Things that are not considered directly beneficial to the tenant include:
 - Preparing the property of occupancy by the next tenant, after the prior tenant vacates.
 - Yard services (grass cutting, flowerbed weeding, and the such) These things get done weather the property is occupied or not.

where is "Schedule C" in TurboTax.. I can't seem to find it....and what is Schedule E?

There are two extremely basic types of business income. Both types have their pros and cons.

Non-passive income:  This is more commonly referred to as "earned" income. For this type of income you generally have to go out and actually "do something" to earn it. Just like you do with your regular W-2 job. If you are self-employed and "do something" to earn money for your business, that income gets reported on SCH C - Business Income & Expenses.

Pros - SCH C income can be included when figuring your total allowed contribution to a retirement plan; be it a 401(k), Traditional IRA or ROTH IRA. This income is also included when figuring the maximum amount of social security you will be able to receive when you reach retirement age and file for social security.

Cons - SCH C income is subject to an additional 15.3% self-employment tax on top of the "regular" income tax you may pay on this income. Basically, the SE tax is the employer's side of your social security tax and Medicare tax. So "in a sense" you're paying your future self with that additional 15.3% self-employment tax.

Passive income: This type of income includes rental income and royalty income. To receive this income you don't "do" anything to actually earn it. All you do is "sit there" and collect that income on a periodic basis; be it once a week, once a month, or whatever.  This income is reported on SCH E - Rental & Royalty Income & Expenses.

Pros: SCH E income is NOT subject to the additional 15.3% self-employment tax. So you will only pay "regular" tax on any profit realized. Typically, long term rental property operates at a loss and you won't realize any taxable gain until the tax year you sell. But for short term rentals like VRBO & AirB&B it's more common to actually show a profit. It just depends on your pricing and your expenses of operating the property.

Cons: SCH E income can not be included or used for figuring your maximum retirement contributions since it's not "earned" income.  It also doesn't count for figuring your maximum allowed social security income when you reach retirement age and file for social security.

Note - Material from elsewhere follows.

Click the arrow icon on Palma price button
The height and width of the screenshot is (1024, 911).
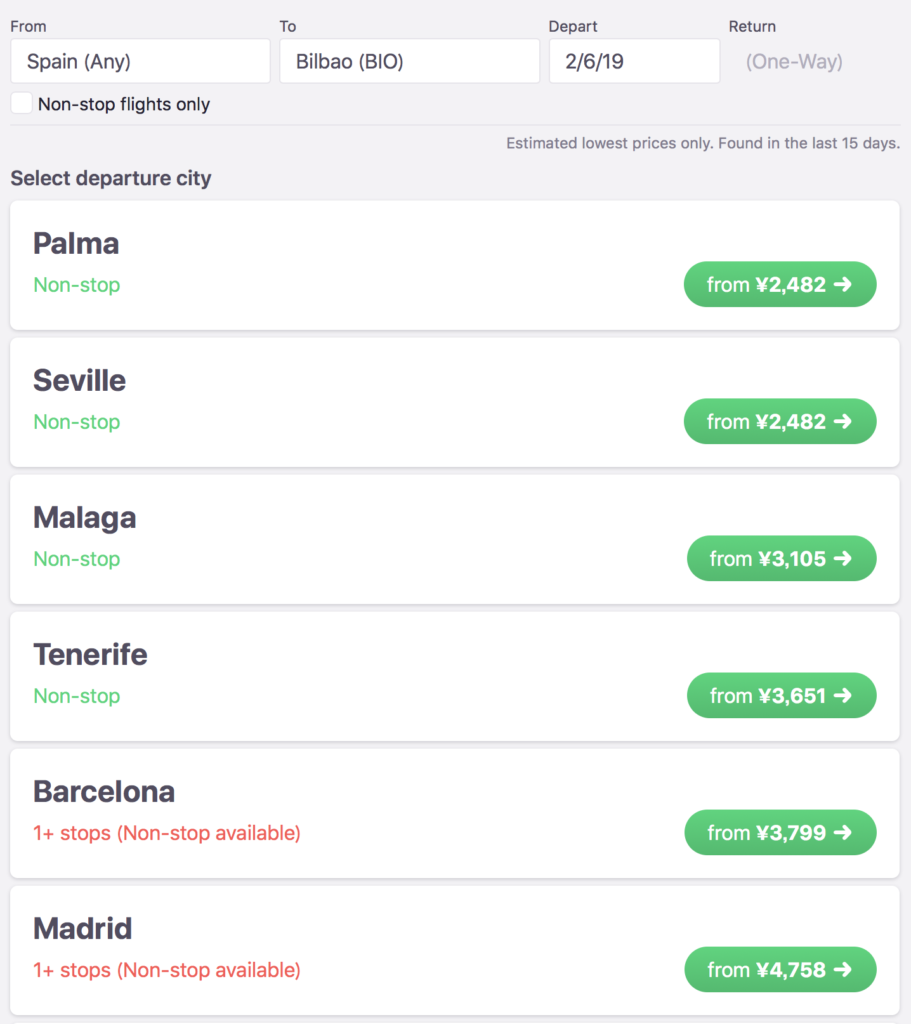(x=842, y=284)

So, if you do not provide services directly beneficial to your tenants, you'll report all your rental property income and expenses on SCH E which is in the section titled "Rental & Royalty Income (SCH E).  In the desktop version of TurboTax Home & Business and the online version of TurboTax Self-employed, you'll find that section under the Business tab. IN all other versions you'll find it under the Personal Income tab.

 

If you "do" provide your tenants services that are directly beneficial to them, then you can report your rental income and expenses on SCH C. That section is named "Business Income & Expenses" and you'll find it under the Business tab in the desktop Home & Business version or the online Self Employed version. For all other versions of the program it will be under the Personal Income tab.